With construction completed, a public open house is in progress from September 10–26, 2026, excluding Sundays. The temple is scheduled for dedication on October 18, 2026. It will be the church's eighth in Idaho, Bear Lake Valley's first, and the state's southernmost and easternmost temple.

== History ==
Montpelier was settled by Latter-day Saints in 1864 and was known by several names. Church president Brigham Young gave the settlement the name “Montpelier” after his birthplace, the capital of Vermont.

As of 2026, Idaho has more than 482,000 Latter-day Saints across 1,300 congregations. Montpelier has at times also been home to three church presidents: Harold B. Lee, Ezra Taft Benson, and Howard W. Hunter. The temple district is unique due to including communities across three separate states, including six stakes along Idaho, Utah, and Wyoming.

The site previously housed Montpelier City Hall, which was demolished in March 2021, along with several other small homes that occupied portions of the property, a year before the temple was announced. These changes led to speculation from local residents that the church would build a temple there. Montpelier Mayor Ted Slivinski knew for several months beforehand, but did not announce it due to a nondisclosure agreement. At the time of the announcement, the town had a population of around 2,600 people. It is hoped the temple's presence can economically revitalize the city’s downtown district.

The intent to build the temple was announced April 3, 2022, during the April 2022 general conference by Russell M. Nelson. It was one of 17 announced during the conference, and the 99th temple announced during Nelson’s presidency.

Less than seven weeks later, on May 20, 2022, the location and size of the temple were announced. It was planned to be a two-story structure, with about 27,000 square feet, and built on the corner of Washington Street and Sixth Street. The size of the completed temple is 34,370 square feet.

The first rendering of the temple was released on April 25, 2023. The groundbreaking and site dedication was held June 17, 2023, with Ryan K. Olsen, of the Seventy, presiding. Over 600 people were in attendance, including local church leaders and members. It was the same date as the groundbreaking for the Belo Horizonte Brazil Temple.
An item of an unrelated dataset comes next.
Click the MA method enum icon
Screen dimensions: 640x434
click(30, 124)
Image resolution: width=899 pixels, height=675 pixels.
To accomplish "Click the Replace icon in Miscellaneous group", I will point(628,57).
After the public open house, the temple is planned to be dedicated October 18, 2026.

== Architecture and design ==
The temple is a two-story building of 34,370 square feet built on a 2.6 acre site. It has a white, brick-like façade on the exterior, tall arched windows and entryways on the front, and rectangular windows on the sides. It has a tower on a square base, with an arched roof and arched windows on each side.

Its design reflects southeastern Idaho landscapes. Motifs include the chicory flower, appearing in different places in the temple in various stages of blooming. Colors like coral, blues, greens, and gold are intended to signify colors of local wildflowers, and the color of Bear Lake, which is 15 miles south. Art glass windows include details like mountains, a lake, a bud detail, and simple linework borders. Flooring is made up of “aurora light stone”, with blue and gold carpeting, and wall to wall rugs in some areas.

The temple grounds include a pathway through a fenced in garden with flowers and trees. Across the street is the Montpelier Tabernacle, a 1,200 seat building completed in 1917, which was Art Deco, Prairie, and Neoclassical architectural influences.

It will be the church's eighth temple in Idaho, the state’s southernmost and easternmost,. and the Bear Lake Valley’s first.

== Admission and leadership ==
A public open house is in progress until 26, 2026, excluding Sundays. The dedication is planned for October 18th, 2026. Once dedicated, only members of the church with a temple recommend are allowed to enter. Bart O. Christensen and Cherie Christensen will serve as the first temple president and matron.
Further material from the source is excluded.